The multiplayer mode consists of two to four dinos on the same screen competing to get all of his/her same-colored eggs first, and players can either attack or protect each other (though power-ups indiscriminately hurt anyone that is in the way regardless). Many stages feature no walls, so characters can travel off the edge of the grid-like islands and plunge into the sea if they are not careful. The Trogs themselves are subject to all hazards the player is; they can even be taken out by their own wheels, fire and pits to comic effect. Trogs can be one-hit punched, to the side of the head, as they approach the screen edge resulting in them falling into the sea, with bonus points rewarded to the player.

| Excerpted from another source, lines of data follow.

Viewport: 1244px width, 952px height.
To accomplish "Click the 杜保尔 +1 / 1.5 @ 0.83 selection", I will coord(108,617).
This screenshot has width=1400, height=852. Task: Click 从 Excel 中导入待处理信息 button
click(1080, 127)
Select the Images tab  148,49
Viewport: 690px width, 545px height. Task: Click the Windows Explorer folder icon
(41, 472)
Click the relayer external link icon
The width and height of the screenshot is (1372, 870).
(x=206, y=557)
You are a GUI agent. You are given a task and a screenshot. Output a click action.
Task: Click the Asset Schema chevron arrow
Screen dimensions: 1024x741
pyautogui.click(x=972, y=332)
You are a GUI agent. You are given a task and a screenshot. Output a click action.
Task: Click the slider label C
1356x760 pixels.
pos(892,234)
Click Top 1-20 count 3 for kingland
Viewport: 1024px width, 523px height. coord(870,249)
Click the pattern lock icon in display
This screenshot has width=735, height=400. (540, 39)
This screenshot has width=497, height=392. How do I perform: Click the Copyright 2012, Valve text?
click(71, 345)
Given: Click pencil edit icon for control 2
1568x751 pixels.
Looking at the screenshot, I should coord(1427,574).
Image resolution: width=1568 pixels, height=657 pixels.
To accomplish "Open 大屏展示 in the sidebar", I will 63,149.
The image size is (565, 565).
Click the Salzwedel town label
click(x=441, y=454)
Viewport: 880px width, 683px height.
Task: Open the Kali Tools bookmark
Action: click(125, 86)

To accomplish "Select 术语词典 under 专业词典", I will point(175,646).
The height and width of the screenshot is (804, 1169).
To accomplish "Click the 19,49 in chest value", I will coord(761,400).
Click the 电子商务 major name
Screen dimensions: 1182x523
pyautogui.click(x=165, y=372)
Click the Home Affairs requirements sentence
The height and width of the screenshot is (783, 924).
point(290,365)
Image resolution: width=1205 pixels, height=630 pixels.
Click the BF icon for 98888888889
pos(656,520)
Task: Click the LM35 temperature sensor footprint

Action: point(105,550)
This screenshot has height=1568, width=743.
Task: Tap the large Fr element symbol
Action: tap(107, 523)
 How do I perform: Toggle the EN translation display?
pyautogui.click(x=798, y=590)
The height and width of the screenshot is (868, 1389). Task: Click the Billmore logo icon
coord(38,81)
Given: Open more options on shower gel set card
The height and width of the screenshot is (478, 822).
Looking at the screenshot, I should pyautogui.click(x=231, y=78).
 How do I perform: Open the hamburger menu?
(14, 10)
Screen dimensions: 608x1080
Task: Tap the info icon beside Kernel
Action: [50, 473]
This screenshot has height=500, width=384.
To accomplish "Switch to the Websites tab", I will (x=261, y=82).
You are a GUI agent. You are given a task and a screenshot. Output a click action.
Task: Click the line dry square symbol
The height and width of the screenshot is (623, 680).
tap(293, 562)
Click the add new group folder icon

There are three levels of difficulty: Easy, Advanced and Expert (although the arcade operator can set the difficulty in the operator menu to make the game more difficult on easier levels, without the player's knowledge of the true global difficulty). Advanced Mode rewards a 200,000 level bonus and Expert rewards a 400,000 level bonus. As the levels progress, the cavemen become smarter and invent new ways to capture the dinosaurs. They eventually create fire pits and wheels to burn and flatten, respectively, the character and springs to bounce themselves all over the screen. Catapults and transportation chambers in latter stages help evade these attacks, however these are also usable by the Trogs resulting in some tactical gameplay options.

== Development==

Revision 4.00 version screenshot

Trog was co-designed by George N. Petro and Jack E. Haeger, who worked on previous Midway releases such as NARC. Jack Haeger also created the artwork and "Playmation" graphics, in which character models were created with clay animation. George Petro and Kurt Mahan worked as programmers, with composer Chris Granner scoring the soundtrack and created the sound effects. Other members also collaborated in the project. The original concept, dubbed "Revision 4.00", was more of a puzzle/strategy game consisting of players controlling a hand which would lay bones to guide their corresponding dinosaur in the right path. However, this idea was heavily panned and ridiculed during testing, with one tester allegedly defacing one of the cabinets to add an "R" to the label of the bone button. Due to poor reception, Midway considered canceling the project altogether but was given a second chance for two reasons: The first one was because Haeger had already spent so much of the budget on the clay animation and the second reason was because one of the testers suggested turning it into a Pac-Man clone.

== Release ==
Trog was first released in arcades by Midway in North America in March 1990 and later in Europe by Williams in February 1991. In 1990, a faithful conversion of the game by Software Creations was released for DOS computers. However, the DOS version only supports two players instead of four, featuring Bloop and Rex as playable characters. In October 1991, the title was then ported to the Nintendo Entertainment System by Visual Concepts and first published by Acclaim in North America and later in Europe. The NES version has a number of key differences such as visuals and sound, two-player support with Bloop and Spike as playable characters instead of four, among other changes.

== Reception ==

Mark Caswell of Zzap!64 gave the original arcade version of Trog an overall positive outlook. The Nintendo Entertainment System conversion was met with positive reception from critics.

Review scores
| Publication | Score |
|---|---|
| Nintendo Power | (NES) 2.8/5.0 |
| Aktueller Software Markt | (NES) 8/12 |
| Consoles + | (NES) 70% |
| Hobby Consolas | (NES) 93/100 |
| Mean Machines | (NES) 74% |
| N-Force | (NES) 88% |
| Play Time [de] | (NES) 62% |
| Total! | (NES) 67% |
| Video Games | (NES) 71% |

==Legacy==
Trogs arcade cabinet makes a brief appearance in the 1991 film Terminator 2: Judgment Day. Characters from the game make appearances in later Midway titles. In Revolution X, one of the Trogs appears as a shootable "easter egg". In CarnEvil, a Trog can be found in the "Freak Show" portion of the game as an attraction on the background frozen in a block of ice labeled "Frozen In Time!", while the dinosaur characters also appear as enemies in the "Rickety Town" level. Said game was also conceptualised and directed by Haeger.